Wenn Sie Nebenwirkungen bemerken, wenden Sie sich an Ihren Arzt oder Apotheker. Dies gilt auch für Nebenwirkungen, die nicht in dieser Packungsbeilage angegeben sind. Sie können Nebenwirkungen auch direkt über das
Bundesinstitut für Arzneimittel und Medizinprodukte
Abt. Pharmakovigilanz
Kurt-Georg-Kiesinger Allee 3
D-53175 Bonn
Webseite: http://www.bfarm.de
anzeigen. Indem Sie Nebenwirkungen melden, können Sie dazu beitragen, dass mehr Informationen über die Sicherheit dieses Arzneimittels zur Verfügung gestellt werden.

Wie ist Eviplera aufzubewahren?

Bewahren Sie dieses Arzneimittel für Kinder unzugänglich auf.

Sie dürfen dieses Arzneimittel nach dem auf der Flasche und dem Umkarton nach {Verwendbar bis} angegebenen Verfalldatum nicht mehr verwenden. Das Verfalldatum bezieht sich auf den letzten Tag des angegebenen Monats.

In der Originalverpackung aufbewahren, um den Inhalt vor Feuchtigkeit zu schützen. Die Flasche fest verschlossen halten.

Entsorgen Sie Arzneimittel nicht im Abwasser oder Haushaltsabfall. Fragen Sie Ihren Apotheker, wie das Arzneimittel zu entsorgen ist, wenn Sie es nicht mehr verwenden. Sie tragen damit zum Schutz der Umwelt bei.

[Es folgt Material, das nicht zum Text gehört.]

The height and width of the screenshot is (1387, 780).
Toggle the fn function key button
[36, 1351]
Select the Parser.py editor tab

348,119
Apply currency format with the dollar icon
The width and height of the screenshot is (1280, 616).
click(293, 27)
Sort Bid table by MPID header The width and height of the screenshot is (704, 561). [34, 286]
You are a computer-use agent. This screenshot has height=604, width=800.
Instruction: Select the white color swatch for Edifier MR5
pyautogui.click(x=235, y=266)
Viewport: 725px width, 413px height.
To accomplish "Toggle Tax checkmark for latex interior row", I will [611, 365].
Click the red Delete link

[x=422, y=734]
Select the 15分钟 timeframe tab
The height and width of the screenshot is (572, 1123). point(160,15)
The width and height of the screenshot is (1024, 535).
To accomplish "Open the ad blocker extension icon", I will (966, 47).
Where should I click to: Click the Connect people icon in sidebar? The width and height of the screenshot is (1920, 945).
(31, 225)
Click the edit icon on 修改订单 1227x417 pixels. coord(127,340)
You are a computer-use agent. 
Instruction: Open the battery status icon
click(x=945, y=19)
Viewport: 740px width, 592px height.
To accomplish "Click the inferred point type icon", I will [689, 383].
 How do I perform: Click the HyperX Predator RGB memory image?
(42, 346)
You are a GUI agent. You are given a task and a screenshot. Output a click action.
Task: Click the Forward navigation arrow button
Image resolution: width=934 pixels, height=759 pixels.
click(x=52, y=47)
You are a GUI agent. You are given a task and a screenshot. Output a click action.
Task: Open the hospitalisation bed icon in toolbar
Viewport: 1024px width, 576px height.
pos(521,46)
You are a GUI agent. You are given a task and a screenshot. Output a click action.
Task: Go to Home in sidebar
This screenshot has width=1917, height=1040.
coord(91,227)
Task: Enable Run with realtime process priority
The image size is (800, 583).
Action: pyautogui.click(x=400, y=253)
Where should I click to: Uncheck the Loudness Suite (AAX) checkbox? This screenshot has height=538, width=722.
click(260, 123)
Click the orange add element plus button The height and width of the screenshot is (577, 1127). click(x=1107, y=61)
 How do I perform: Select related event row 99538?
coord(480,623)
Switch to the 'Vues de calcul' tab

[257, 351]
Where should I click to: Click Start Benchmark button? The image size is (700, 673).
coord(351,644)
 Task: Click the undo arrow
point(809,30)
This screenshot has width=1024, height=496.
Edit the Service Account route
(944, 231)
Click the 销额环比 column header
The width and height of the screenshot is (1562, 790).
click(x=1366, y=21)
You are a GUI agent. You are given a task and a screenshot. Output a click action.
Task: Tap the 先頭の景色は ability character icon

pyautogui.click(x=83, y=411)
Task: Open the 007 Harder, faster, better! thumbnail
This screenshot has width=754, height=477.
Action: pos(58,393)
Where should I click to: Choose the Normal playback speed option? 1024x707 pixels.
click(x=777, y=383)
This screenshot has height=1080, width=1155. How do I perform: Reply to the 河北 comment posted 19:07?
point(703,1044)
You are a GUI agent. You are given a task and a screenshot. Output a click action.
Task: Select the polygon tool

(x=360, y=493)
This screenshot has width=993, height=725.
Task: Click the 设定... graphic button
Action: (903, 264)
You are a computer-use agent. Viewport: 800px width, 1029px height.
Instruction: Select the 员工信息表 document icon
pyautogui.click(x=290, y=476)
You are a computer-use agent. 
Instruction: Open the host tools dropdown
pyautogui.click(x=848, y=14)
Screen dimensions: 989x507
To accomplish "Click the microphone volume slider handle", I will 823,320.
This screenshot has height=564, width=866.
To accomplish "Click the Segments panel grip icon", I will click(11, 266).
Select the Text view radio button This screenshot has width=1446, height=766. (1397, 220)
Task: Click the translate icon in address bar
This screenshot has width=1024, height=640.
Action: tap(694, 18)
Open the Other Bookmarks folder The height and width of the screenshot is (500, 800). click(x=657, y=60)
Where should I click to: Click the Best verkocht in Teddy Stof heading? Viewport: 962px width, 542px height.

Inhalt der Packung und weitere Informationen

Was Eviplera enthält

  • Die Wirkstoffe sind: Emtricitabin, Rilpivirin und Tenofovirdisoproxil. Jede Eviplera Filmtablette enthält 200 mg Emtricitabin, 25 mg Rilpivirin (als Hydrochlorid) und 245 mg Tenofovirdisoproxil (als Fumarat).
  • Die sonstigen Bestandteile sind: Tablettenkern: Mikrokristalline Cellulose (E460(i)), Lactose-Monohydrat, Povidon (E1201), vorverkleisterte Maisstärke, Polysorbat 20 (E432), Croscarmellose-Natrium, und Magnesiumstearat (E470b).

Tablettenfilm:

Hypromellose (E464), Indigocarmin (E132), Lactose-Monohydrat, Polyethylenglycol, Eisenoxid rot (E172), Gelborange S, Aluminiumsalz (E110), Titandioxid (E171) und Triacetin (E1518).

Wie Eviplera aussieht und Inhalt der Packung

Eviplera ist eine rosaviolette, kapselförmige Filmtablette. Auf einer Seite ist das Wort „GSI“ aufgeprägt, die andere Seite ist unbeschriftet. Eviplera ist in Flaschen mit 30 Tabletten und in Packungen mit 3 Flaschen zu je 30 Tabletten erhältlich. Jede Flasche enthält ein Silicagel-Trockenmittel, das Ihre Tabletten schützt und nicht herausgenommen werden darf. Das Silicagel-Trockenmittel befindet sich in einem eigenen Beutel oder Behälter und darf nicht eingenommen werden.

Es werden möglicherweise nicht alle Packungsgrößen in den Verkehr gebracht.

Parallelvertreiber

Parallel vertrieben und umgepackt von
kohlpharma GmbH, Im Holzhau 8, 66663 Merzig

Zulassungsinhaber und Hersteller

Zulassungsinhaber:
Gilead Sciences International Limited
Cambridge
CB21 6GT
Vereinigtes Königreich

Hersteller:
Gilead Sciences Limited
IDA Business & Technology Park
Carrigtohill
County Cork
Irland

Diese Packungsbeilage wurde zuletzt überarbeitet im November 2013.